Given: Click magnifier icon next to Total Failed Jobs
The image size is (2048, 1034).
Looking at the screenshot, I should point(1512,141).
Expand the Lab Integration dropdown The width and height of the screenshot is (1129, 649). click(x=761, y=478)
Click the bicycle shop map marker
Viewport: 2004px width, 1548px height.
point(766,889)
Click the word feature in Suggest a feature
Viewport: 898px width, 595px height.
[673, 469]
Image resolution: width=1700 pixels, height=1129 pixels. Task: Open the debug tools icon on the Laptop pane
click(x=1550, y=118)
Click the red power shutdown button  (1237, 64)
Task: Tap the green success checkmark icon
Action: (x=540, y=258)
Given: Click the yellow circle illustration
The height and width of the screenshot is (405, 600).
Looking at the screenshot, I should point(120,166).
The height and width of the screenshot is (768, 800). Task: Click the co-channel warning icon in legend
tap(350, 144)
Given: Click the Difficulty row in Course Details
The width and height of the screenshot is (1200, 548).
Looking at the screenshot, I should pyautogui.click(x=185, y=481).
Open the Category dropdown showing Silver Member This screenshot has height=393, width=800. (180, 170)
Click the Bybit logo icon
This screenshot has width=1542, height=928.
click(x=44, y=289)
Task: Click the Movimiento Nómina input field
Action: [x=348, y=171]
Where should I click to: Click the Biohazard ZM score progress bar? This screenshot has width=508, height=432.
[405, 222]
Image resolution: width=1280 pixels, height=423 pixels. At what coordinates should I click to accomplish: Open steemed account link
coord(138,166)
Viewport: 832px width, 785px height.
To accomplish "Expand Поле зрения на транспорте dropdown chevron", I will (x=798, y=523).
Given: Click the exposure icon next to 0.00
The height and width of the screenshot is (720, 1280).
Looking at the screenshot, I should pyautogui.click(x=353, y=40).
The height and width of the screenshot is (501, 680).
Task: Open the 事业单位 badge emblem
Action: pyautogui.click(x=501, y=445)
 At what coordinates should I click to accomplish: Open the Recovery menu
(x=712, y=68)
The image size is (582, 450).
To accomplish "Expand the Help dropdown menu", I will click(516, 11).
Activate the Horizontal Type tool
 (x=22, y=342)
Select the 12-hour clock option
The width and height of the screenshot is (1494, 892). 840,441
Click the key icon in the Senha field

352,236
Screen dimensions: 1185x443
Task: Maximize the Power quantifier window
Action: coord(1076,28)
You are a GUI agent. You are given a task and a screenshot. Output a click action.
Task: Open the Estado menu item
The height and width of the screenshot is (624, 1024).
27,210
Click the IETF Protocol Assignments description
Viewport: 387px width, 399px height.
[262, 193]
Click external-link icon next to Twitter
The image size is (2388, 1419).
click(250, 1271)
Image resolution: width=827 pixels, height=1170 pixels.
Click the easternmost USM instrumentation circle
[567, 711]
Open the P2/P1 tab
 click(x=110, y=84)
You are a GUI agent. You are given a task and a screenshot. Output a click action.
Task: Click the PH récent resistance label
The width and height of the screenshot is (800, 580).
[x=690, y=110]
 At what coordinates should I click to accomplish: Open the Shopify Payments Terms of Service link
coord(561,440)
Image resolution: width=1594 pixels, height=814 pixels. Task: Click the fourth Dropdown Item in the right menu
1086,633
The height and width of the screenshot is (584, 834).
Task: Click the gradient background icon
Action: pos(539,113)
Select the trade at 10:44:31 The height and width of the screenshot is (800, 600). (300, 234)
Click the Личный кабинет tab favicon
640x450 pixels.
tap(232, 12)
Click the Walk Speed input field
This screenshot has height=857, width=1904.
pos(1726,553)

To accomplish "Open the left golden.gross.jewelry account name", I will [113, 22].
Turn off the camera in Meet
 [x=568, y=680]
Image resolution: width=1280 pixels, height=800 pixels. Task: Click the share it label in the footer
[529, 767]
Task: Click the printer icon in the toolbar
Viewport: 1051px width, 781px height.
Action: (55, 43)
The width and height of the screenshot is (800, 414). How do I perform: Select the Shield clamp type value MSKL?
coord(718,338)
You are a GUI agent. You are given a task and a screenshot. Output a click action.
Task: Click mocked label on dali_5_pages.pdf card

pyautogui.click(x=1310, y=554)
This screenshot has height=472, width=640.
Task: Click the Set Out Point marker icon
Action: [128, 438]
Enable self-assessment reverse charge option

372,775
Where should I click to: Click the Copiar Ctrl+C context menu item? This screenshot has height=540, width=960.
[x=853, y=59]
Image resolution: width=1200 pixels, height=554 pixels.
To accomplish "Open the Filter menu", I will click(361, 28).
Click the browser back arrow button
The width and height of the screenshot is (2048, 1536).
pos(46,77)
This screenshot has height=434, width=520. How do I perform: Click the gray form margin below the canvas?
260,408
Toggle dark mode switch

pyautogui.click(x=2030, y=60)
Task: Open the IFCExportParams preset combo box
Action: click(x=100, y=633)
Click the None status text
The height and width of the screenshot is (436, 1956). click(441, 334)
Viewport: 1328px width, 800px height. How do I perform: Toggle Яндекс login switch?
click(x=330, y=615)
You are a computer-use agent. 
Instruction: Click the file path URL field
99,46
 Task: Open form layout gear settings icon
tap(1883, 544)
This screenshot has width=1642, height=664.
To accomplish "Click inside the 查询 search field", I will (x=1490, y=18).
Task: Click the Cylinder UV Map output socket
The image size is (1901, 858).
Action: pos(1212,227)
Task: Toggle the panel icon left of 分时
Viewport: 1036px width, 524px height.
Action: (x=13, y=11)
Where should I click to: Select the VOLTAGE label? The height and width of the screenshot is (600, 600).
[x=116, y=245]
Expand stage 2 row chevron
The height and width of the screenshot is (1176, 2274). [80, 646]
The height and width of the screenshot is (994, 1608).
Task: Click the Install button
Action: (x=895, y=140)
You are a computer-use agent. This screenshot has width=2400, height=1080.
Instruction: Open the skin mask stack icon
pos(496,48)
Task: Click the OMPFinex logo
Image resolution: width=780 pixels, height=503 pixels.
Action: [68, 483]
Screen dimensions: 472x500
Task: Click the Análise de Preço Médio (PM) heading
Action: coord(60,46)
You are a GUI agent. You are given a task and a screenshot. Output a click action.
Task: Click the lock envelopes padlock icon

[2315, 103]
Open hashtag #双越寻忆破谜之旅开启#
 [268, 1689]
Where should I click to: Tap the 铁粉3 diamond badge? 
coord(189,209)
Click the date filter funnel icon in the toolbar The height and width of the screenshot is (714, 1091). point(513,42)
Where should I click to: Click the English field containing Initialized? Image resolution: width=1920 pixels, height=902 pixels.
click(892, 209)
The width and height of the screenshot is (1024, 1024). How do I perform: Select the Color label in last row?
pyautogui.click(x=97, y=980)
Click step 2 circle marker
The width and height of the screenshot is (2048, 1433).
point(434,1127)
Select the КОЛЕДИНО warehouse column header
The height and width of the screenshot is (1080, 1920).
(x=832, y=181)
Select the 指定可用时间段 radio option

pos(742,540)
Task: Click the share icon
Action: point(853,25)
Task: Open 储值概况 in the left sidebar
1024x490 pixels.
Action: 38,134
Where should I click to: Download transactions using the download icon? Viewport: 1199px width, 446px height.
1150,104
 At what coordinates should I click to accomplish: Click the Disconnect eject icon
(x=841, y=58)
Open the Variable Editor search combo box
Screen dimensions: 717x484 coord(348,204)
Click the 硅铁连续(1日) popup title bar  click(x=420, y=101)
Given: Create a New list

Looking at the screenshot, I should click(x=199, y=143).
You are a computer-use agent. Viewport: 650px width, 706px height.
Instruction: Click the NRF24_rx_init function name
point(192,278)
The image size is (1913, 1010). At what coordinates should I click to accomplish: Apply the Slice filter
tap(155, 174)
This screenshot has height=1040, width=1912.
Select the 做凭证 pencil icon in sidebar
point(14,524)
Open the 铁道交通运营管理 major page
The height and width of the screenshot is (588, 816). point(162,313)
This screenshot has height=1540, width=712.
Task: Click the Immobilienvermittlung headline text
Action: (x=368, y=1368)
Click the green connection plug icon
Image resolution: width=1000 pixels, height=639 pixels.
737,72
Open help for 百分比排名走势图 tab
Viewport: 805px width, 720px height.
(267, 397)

> [Task statement]
Pull out each line above that contains the string "label". Case must match.

> [Reply]
Task: Click the PH récent resistance label
Image resolution: width=1280 pixels, height=800 pixels. Task: Click the share it label in the footer
Task: Click mocked label on dali_5_pages.pdf card
Where should I click to: Select the VOLTAGE label? The height and width of the screenshot is (600, 600).
The width and height of the screenshot is (1024, 1024). How do I perform: Select the Color label in last row?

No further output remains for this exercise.